---------- READING PASSAGE ----------
Bill & Ted's Excellent Adventure (Stephen Herek, 1989) = 1.5/5
You mean Bill & Ted's Cringeworthy Adventure? This is not so much a film as it is a series of unfunny, outdated vignettes. This is so light it doesn't even cast a shadow. The overuse of words such as dude and excellent just killed me. This appears to be a hybrid of Back to the Future and Wayne's World, but unfortunately it isn't half as good as either of those films. I don't understand why the movie has a cult following.
Jack Goes Boating (Philip Seymour Hoffman, 2010) = 3.5/5
Philip Seymour Hoffman's sole directorial effort is a quiet film that may not stay in your memory, but will certainly not disappoint. Its treatment of human relationships is incredibly mature, and the film just looks fantastic. This film convinced me that we didn't just lose a great actor in Mr. Hoffman, but a great director, too. It's extremely sad that he'll never be able to expand on this respectable work. Vale, you wonderful man.
Monster (Patty Jenkins, 2003) = 4.5/5
A brutal, immensely absorbing film that wants us to understand its protagonist and wisely avoids painting her as a caricature of evil. Jenkins respects the audience and their prudence to make a judgement about the events portrayed. Theron gives the performance of her life, surrendering every ounce of her being to make Aileen Wuornos uncomfortably real.
Monsieur Lazhar (Philippe Falardeau, 2011) = 4/5
The film's simple structure and natural dialogue is what makes it so compelling. A quiet exploration of the politics of grief. I've always loved films set primarily in schools, especially character studies of teachers. The overlap between a teacher's personal and professional life always makes for compelling viewing. I think this stems from my own curiosities when I was a high school student. I would always wonder what each teacher goes home to, and what private mental preoccupations they would bring to school each morning.
(500) Days of Summer (Marc Webb, 2009) = 4/5
This was my second viewing, and I upped my rating by half a star. I first watched the film when I was in high school, and I thought it was good without being great. I liked its atmosphere and it appealed to my pathos in a beautiful way, but I was annoyed by its forced quirkiness and self-indulgence.
I felt compelled to rewatch this because, over the past year, I've fallen for a girl who is very much like Summer in this film. She doesn't love me back. I mean, I haven't told her how I feel, but if the feeling was mutual, something would have happened by now. I expected to win this girl over because we share some interests, but like this film argues, romanticising trivial commonalities and coincidences is not healthy.
---------- EXTRACTED DATA ----------
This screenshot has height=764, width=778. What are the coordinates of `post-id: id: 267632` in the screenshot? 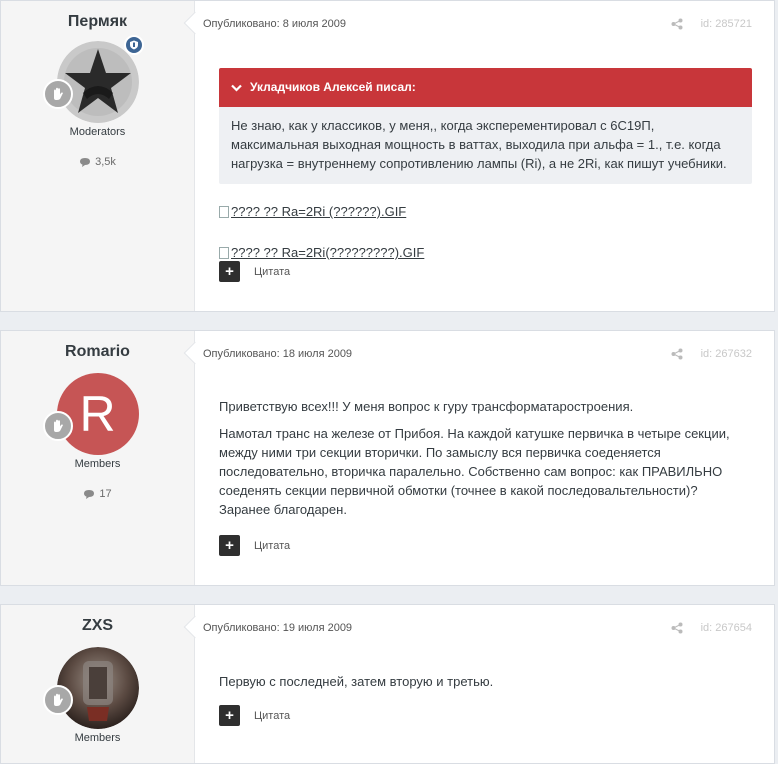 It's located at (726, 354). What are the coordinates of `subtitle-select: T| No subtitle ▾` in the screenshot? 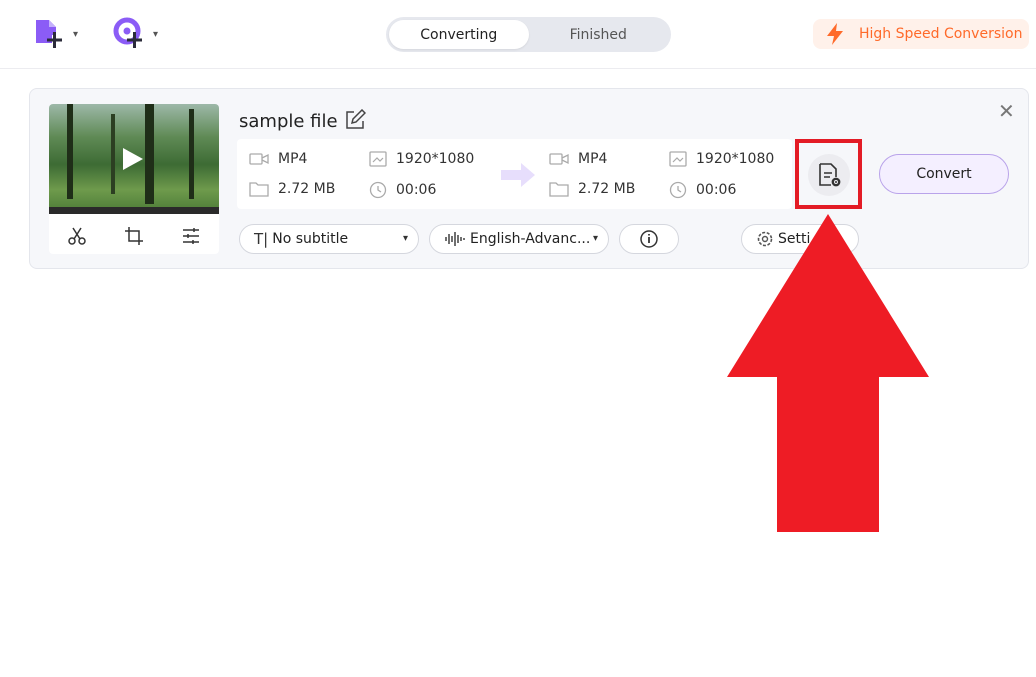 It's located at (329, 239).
----------
---------- EXTRACTED DATA ----------
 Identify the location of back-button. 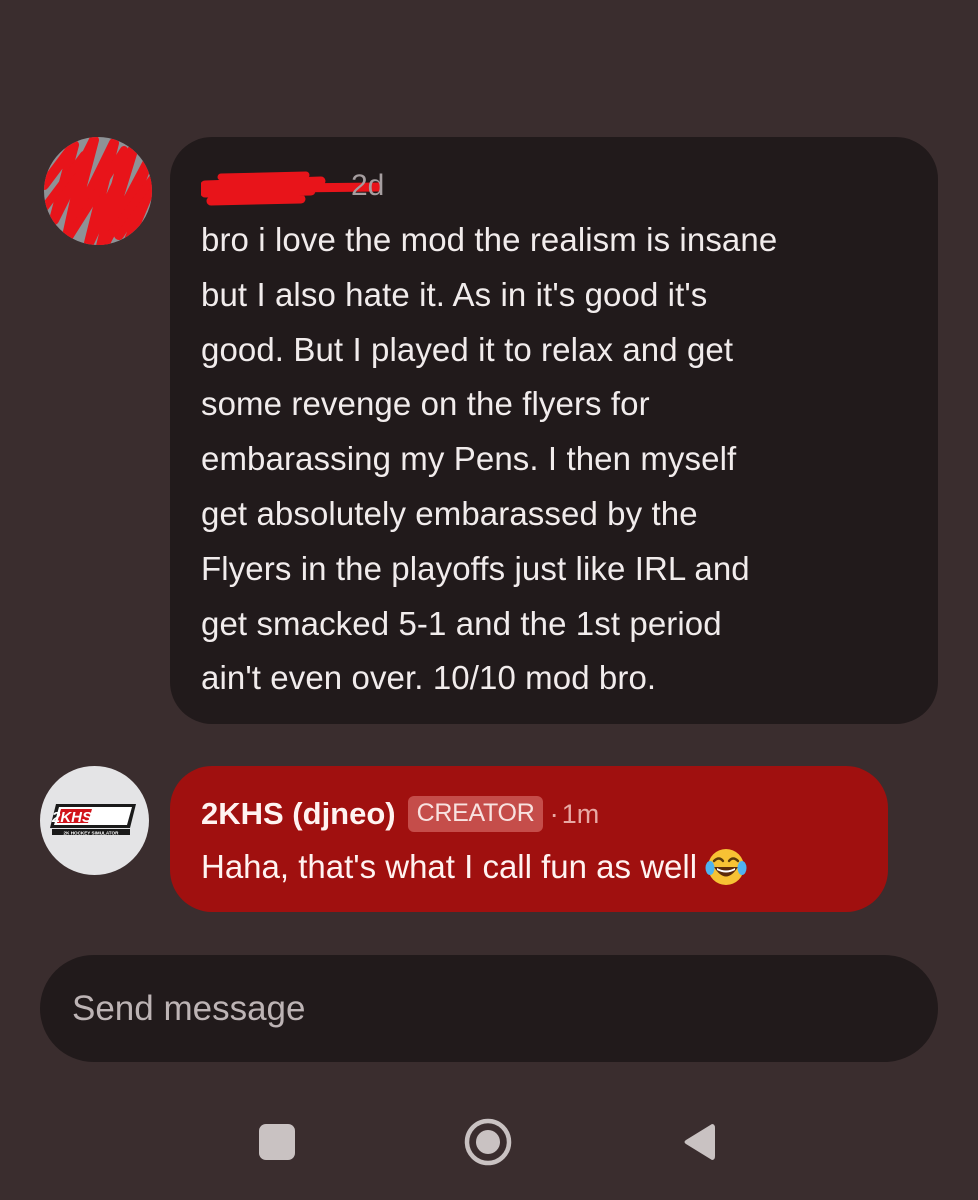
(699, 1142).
----------
---------- EXTRACTED DATA ----------
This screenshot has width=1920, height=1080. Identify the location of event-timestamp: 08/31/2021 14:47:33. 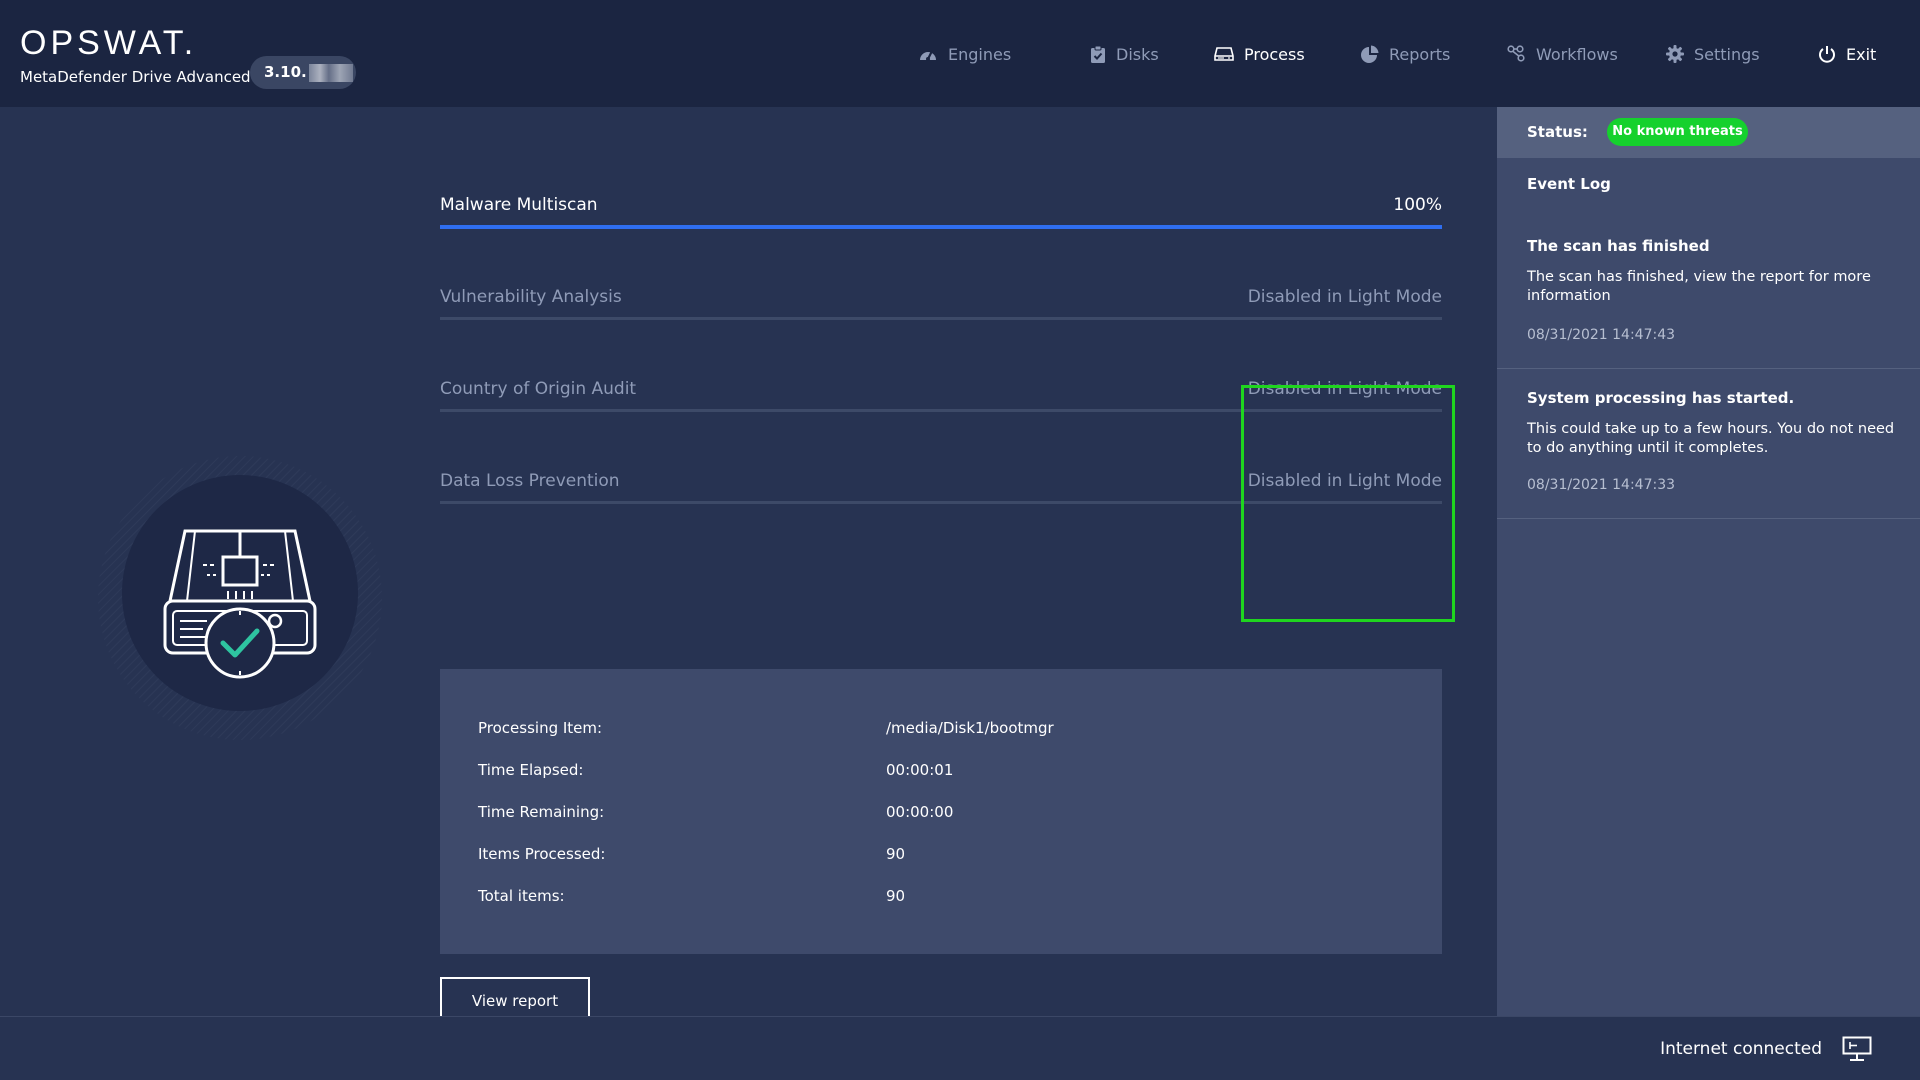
----------
* [ACTIVITY]: From the movie reviews, print the stretch from "(500) Days of" through "is not healthy." word for word. Work from the movie reviews alone.

* [THE ANSWER]:
(500) Days of Summer (Marc Webb, 2009) = 4/5
This was my second viewing, and I upped my rating by half a star. I first watched the film when I was in high school, and I thought it was good without being great. I liked its atmosphere and it appealed to my pathos in a beautiful way, but I was annoyed by its forced quirkiness and self-indulgence.
I felt compelled to rewatch this because, over the past year, I've fallen for a girl who is very much like Summer in this film. She doesn't love me back. I mean, I haven't told her how I feel, but if the feeling was mutual, something would have happened by now. I expected to win this girl over because we share some interests, but like this film argues, romanticising trivial commonalities and coincidences is not healthy.